The BJP has secured 17 seats in the Lok Sabha, with some of its key winners being former Karnataka Chief Ministers Basavaraj Bommai and Jagadish Shettar, who won the Haveri and Belgaum seats, respectively.

After a keen contest against INC’s Mansoor Ali Khan, BJP’s PC Mohan, who was initially trailing behind, has won the seat in Bangalore Central with a margin of 32,707 votes. BJP’s BY Raghavendra, son of former CM BS Yediyurappa, has won in Shimoga. The first-time contestant and the former Mysuru royal family’s scion, Yaduveer Krishnadatta Chamaraja Wadiyar has won the Mysore seat with a margin of over 1.3 lakh votes.

Among the key winners in the Congress camp are party President Mallikarjun Kharge’s son-in-law, Radhakrishna Doddamani, who won the Gulbarga seat. The party had just one Lok Sabha seat in the previous parliament in Karnataka. In Hassan’s, the grand old party’s Shreyas Patel defeated Deve Gowda’s grandson Prajwal Revanna by a margin of 42,649 seats, who is under arrest for alleged sex crimes.

Congress won most of its seats from the Kalyana Karnataka region.

Despite extensive campaigning in his home district of Mysore, Karnataka CM Siddaramaiah was unable to garner enough support for Congress contestant Lakshmana. In Bangalore Rural, KPCC President DK Shivakumar saw a similar loss. His brother DK Suresh lost the seat to the BJP’s CN Manjunath, the son-in-law of JDS’ founder HD Deve Gowda, by a margin of nearly 2.6 lakh votes.

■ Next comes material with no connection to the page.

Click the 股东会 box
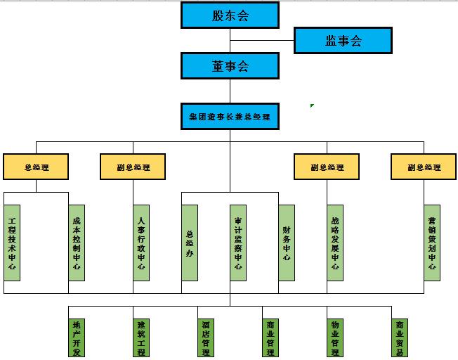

Former CM and JDS candidate Kumaraswamy won from Mandya, while the party also won the Kolar reserved seat. Interestingly, several candidates like Jagadish Shettar, V Somanna, and Vishweshwar Hegde Kageri, who had lost in the 2023 Assembly elections, got themselves elected to parliament. 

Sandeep Shastri, a political analyst, said, “In terms of the results, Karnataka continues to follow the same trend they’ve demonstrated for the last three elections — a different approach towards Lok Sabha elections and Vidhan Sabha elections. This is the third time now — in 2013–14, 2018–19, and now in 2023–24.

The Congress, being the ruling party in the State, seemed to have a slight advantage, thanks to their guarantees. That has brought their seats up to a level. Despite contradictions within the state unit of the BJP, the party has been able to hold on and does not see too much seat loss in Karnataka.”